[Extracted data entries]
↓↓↓

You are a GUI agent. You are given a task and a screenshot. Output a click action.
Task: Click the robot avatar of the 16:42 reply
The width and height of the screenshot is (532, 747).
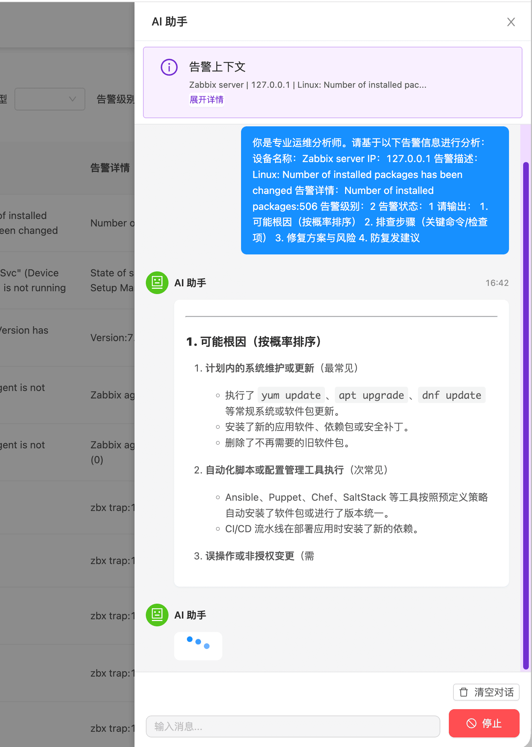click(157, 283)
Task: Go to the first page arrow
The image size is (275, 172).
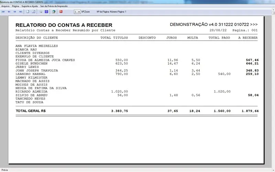Action: tap(3, 12)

↑↑↑

Could you repeat exactly the lines from the one containing "Task: Click the" through the last line of the records, both included, without the pictures?

Result of this task:
Task: Click the robot avatar of the 16:42 reply
The width and height of the screenshot is (532, 747).
click(157, 283)
Task: Go to the first page arrow
The image size is (275, 172).
Action: tap(3, 12)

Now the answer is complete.